**PROBLEM TO SOLVE:** Down to the last line, print the entries below exactly, and keep every picture out of the copy.

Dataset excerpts
___
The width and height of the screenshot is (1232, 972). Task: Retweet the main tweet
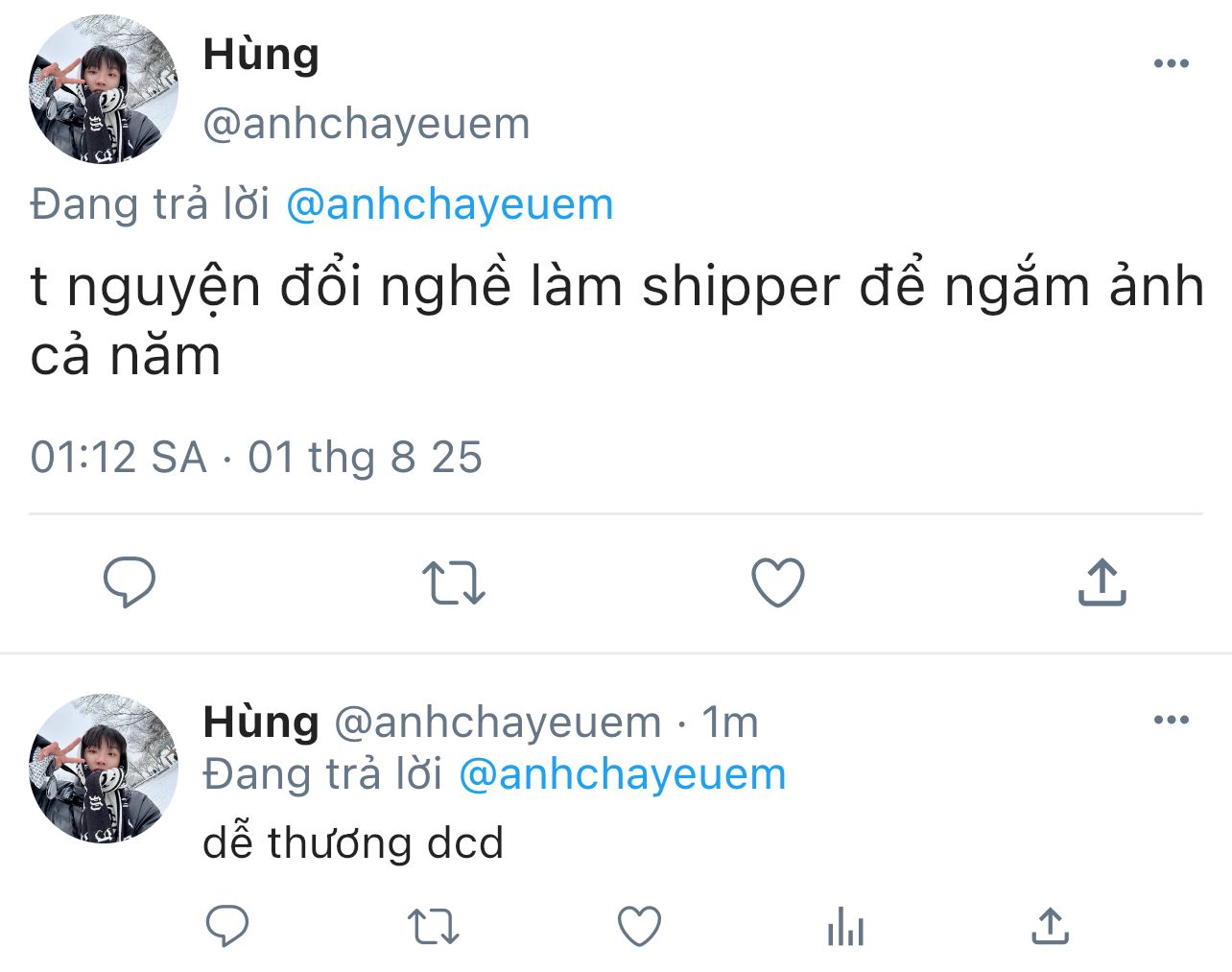pos(454,582)
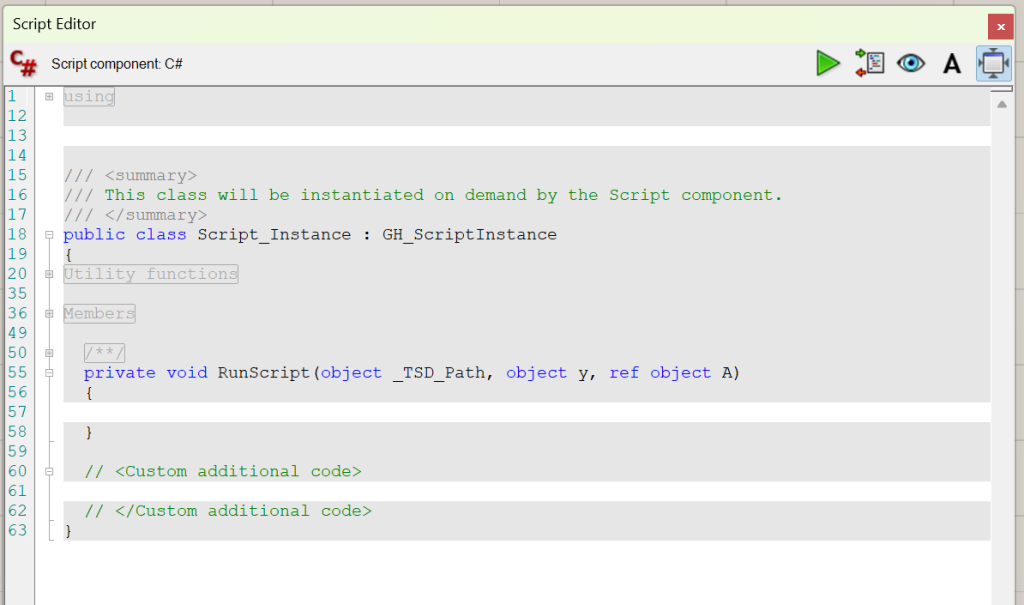
Task: Open font settings with the A icon
Action: pyautogui.click(x=952, y=64)
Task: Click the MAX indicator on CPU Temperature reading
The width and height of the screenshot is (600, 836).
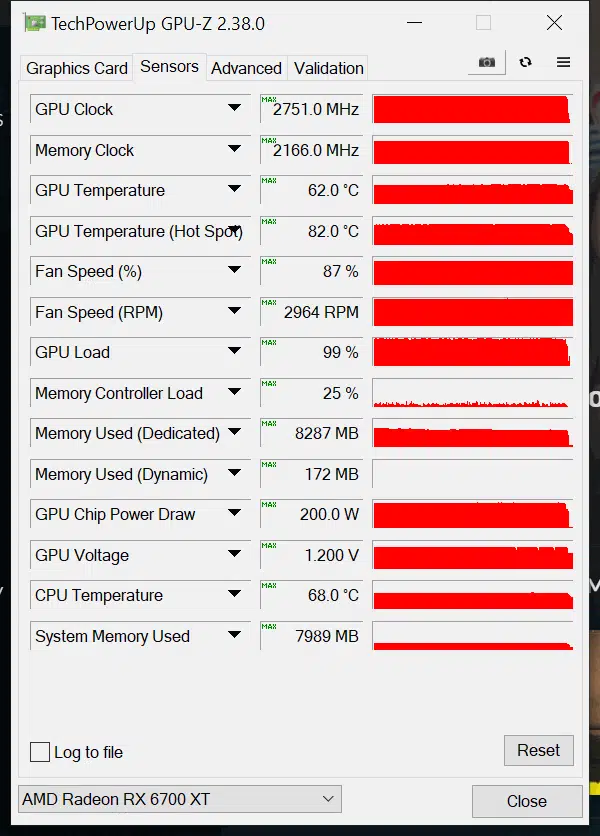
___
**RESULT FOR THIS EXERCISE:**
The width and height of the screenshot is (1232, 972). Task: Retweet the main tweet
pos(454,582)
Task: Open font settings with the A icon
Action: pyautogui.click(x=952, y=64)
Task: Click the MAX indicator on CPU Temperature reading
The width and height of the screenshot is (600, 836).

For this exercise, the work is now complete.